PAGE EXCERPT:
I wish so much that I could talk specifically about why I'm so upset, but I can't, I am a woman of my word regardless of what other people seem to think and say.
I really wish that I knew why some people are so cruel, why are people so cruel??
Can't anyone tell me why??

I have had a really crappy weekjust wow, so freaking crappy, and I was hoping that after this morning's grocery shopping disaster, that the day would get better, but nope, it didn't.
I feel like my entire life is just me walking in one place, or walking on treadmills, I just keep on walking and walking and walking,  but never seem to get anywhere.
I never seem to go anywhere at all that is a good place to be.
I am just stuck walking in this place where a good majority of the people are full of drama and being wrapped up, mixed up, and in everyone's business.

I'm not a bad person, i live and let live, I try to do right by everyone who comes into and out of my life for however long they are in it, I try to treat others right, the way that I would want to be treated, with kindness and compassion, understanding, and caring.

ENTRIES PROVIDED:
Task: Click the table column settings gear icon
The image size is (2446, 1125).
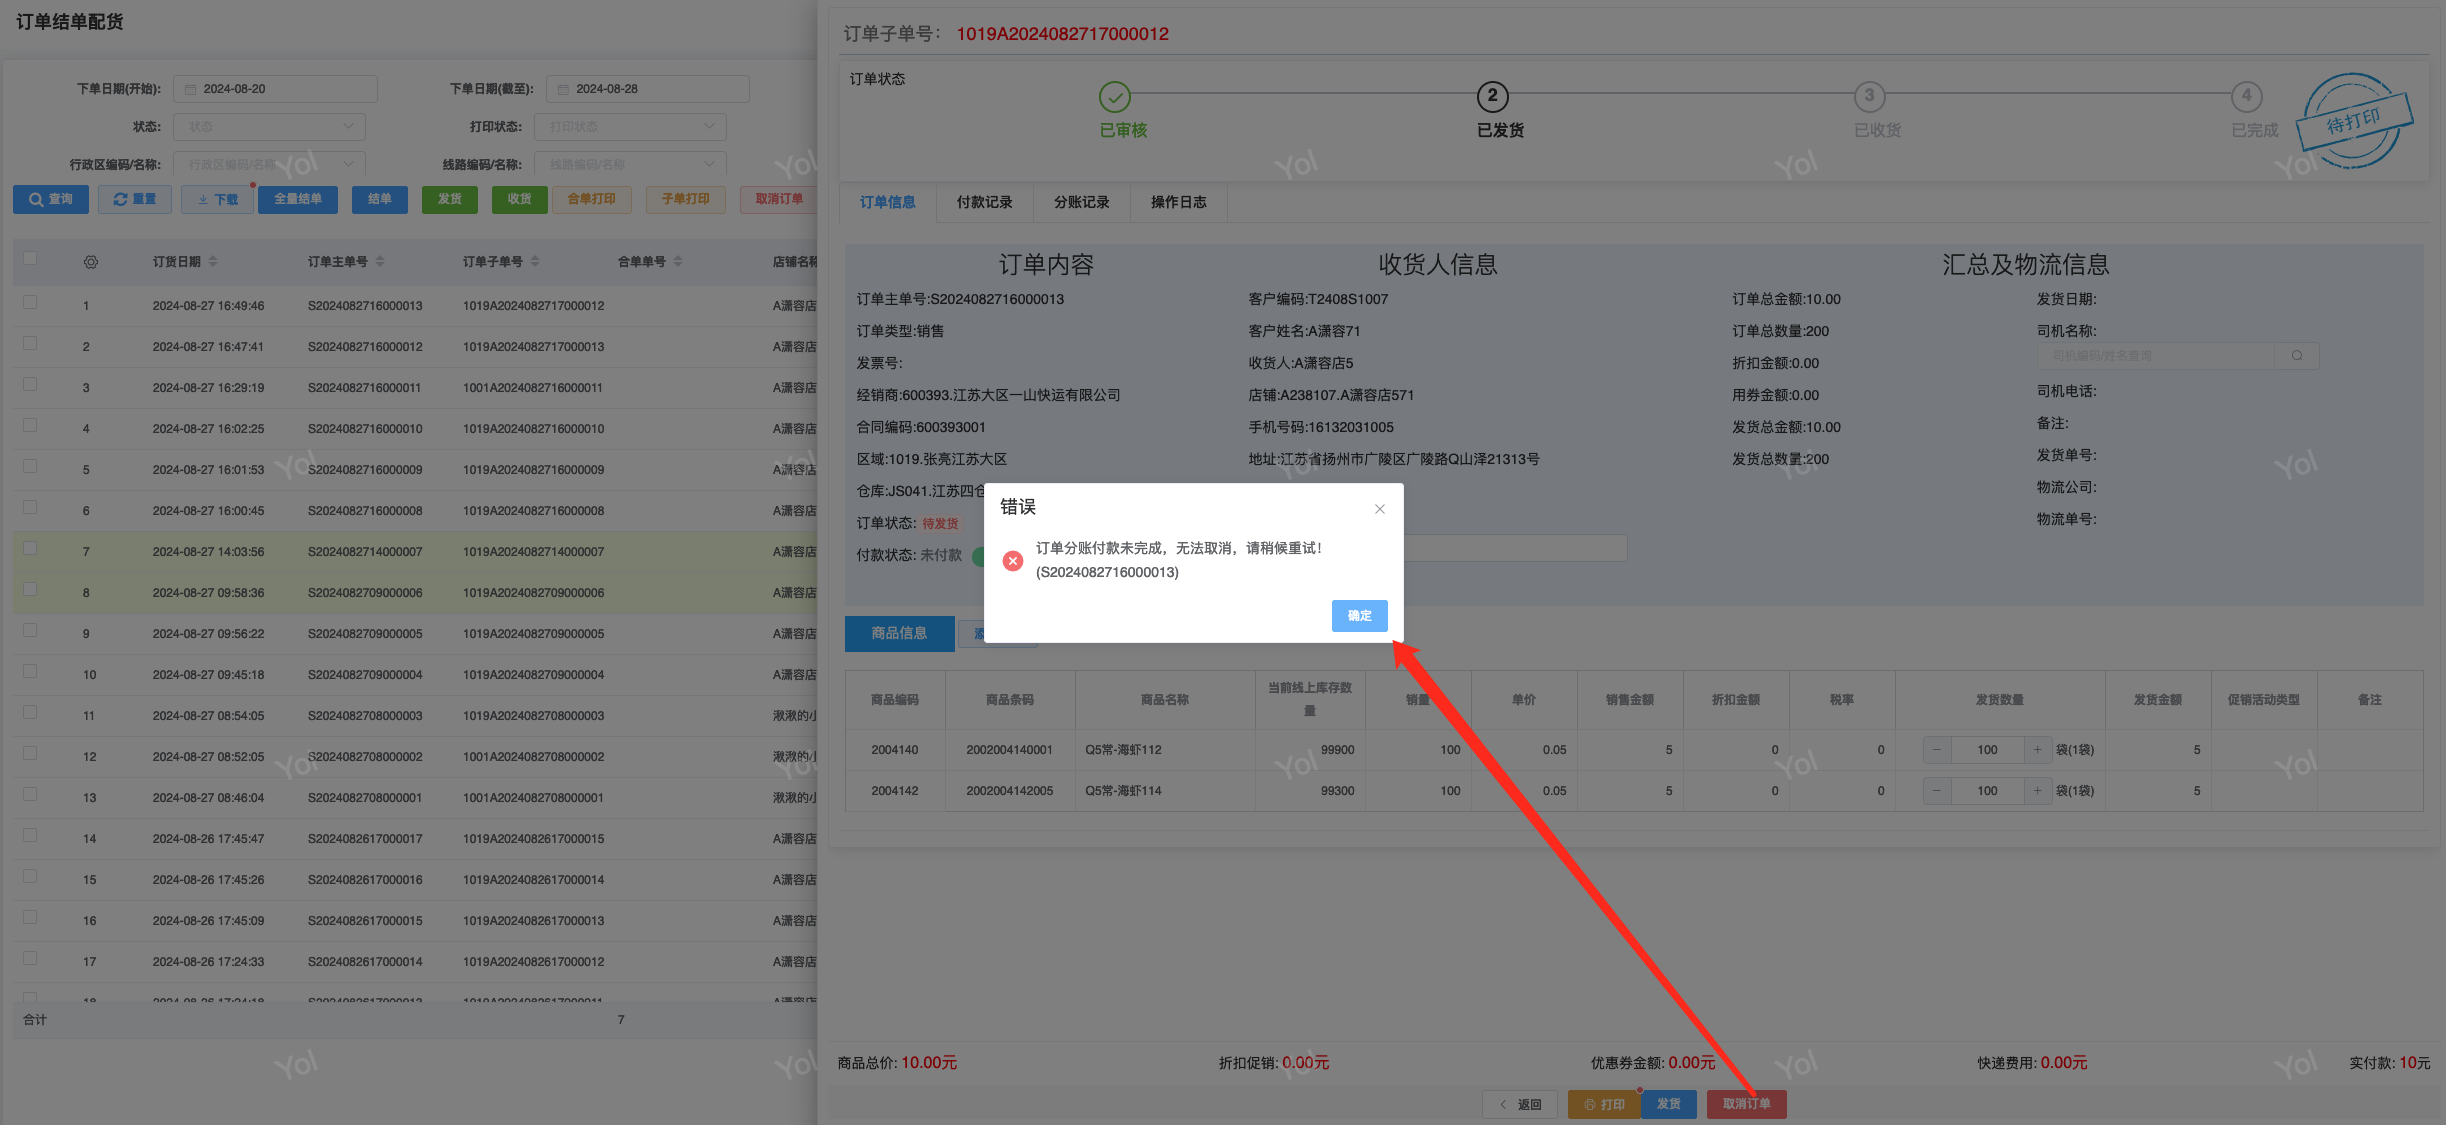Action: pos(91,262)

--

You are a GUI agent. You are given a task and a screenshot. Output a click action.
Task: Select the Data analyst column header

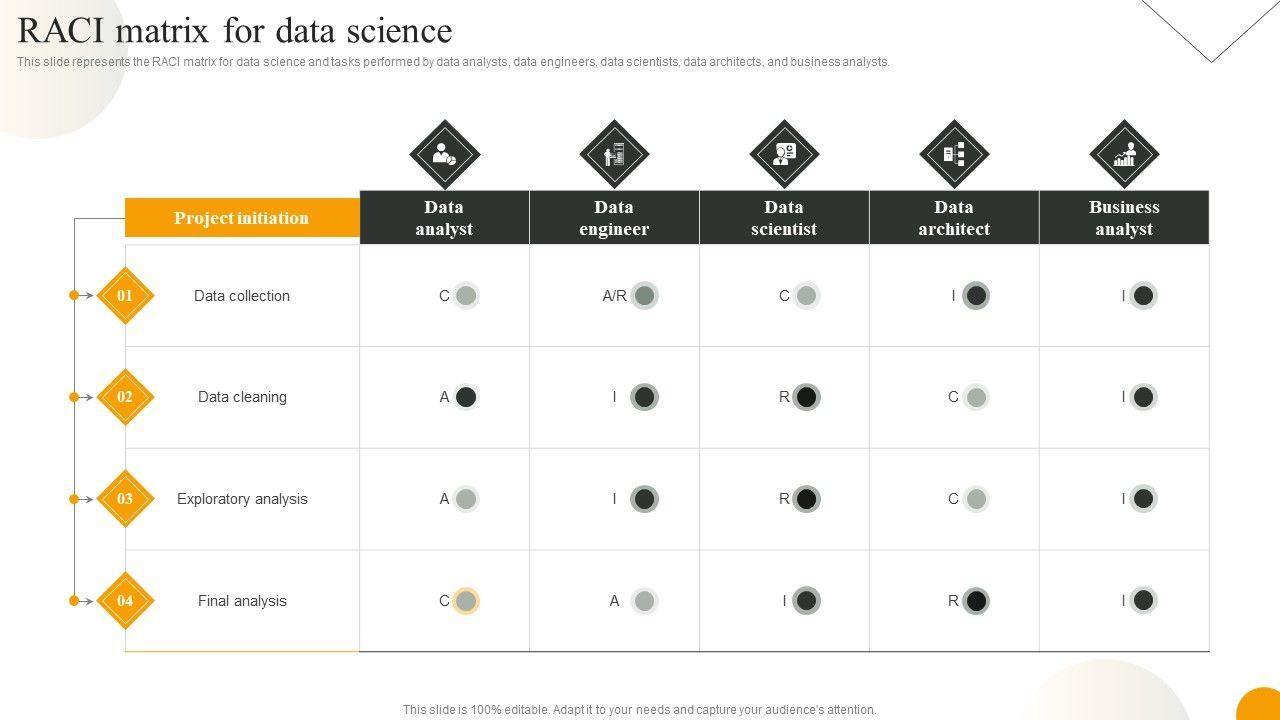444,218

TO BE DONE:
A. Quote the personal blog post about a bad week word for word, from "I really wish" to "place to be.".
B. Extend the personal blog post about a bad week by writing what comes after its last sentence.

TASK-BY-TASK RESULTS:
A.
I really wish that I knew why some people are so cruel, why are people so cruel??
Can't anyone tell me why??

I have had a really crappy weekjust wow, so freaking crappy, and I was hoping that after this morning's grocery shopping disaster, that the day would get better, but nope, it didn't.
I feel like my entire life is just me walking in one place, or walking on treadmills, I just keep on walking and walking and walking,  but never seem to get anywhere.
I never seem to go anywhere at all that is a good place to be.

B.
But I hardly ever get treated back the same way.
I know that all of that karma stuff is so made up and so absolutely not true, because if it was, the people who come in and out of my life on the daily, would treat me just even half as well as I treat them.
I don't even really understand the how or the why over the reason for this, how it even began, 
I just don't even have the slightest clue.
All I know for sure is that someone, or several someones, really, truly, believe that I would try to destroy their ability to earn a living.
???
Yeah, that's exactly what I said!
I don't have the answer to that one at all, and believe me, I so wish that I did.
But I can tell you and know it to be true with every single fiber of my being, that I have not ever, would not ever, could not ever, interfere with another human beings ability to earn a living and provide for themselves and their families.
That's just not something that I am capable of doing.
 
Even way back when I was an assistant manager at a store and had to hire and fire people,
I had to practice my "I'm so sorry, but you're just not working out" speech for an hour or more before I could even walk into the office and do the deed, and no matter how many times the manager made me do it so that I could "get used to it"  before she would consider promoting me from just the assistant manager to either 2nd or 1st assistant manager, after doing it and waiting for the terminated employee to leave, I would run to the bathroom, close the stall door, start crying my eyes out, and then puke.
It was just so emotionally upsetting to me, it made me physically ill to do it.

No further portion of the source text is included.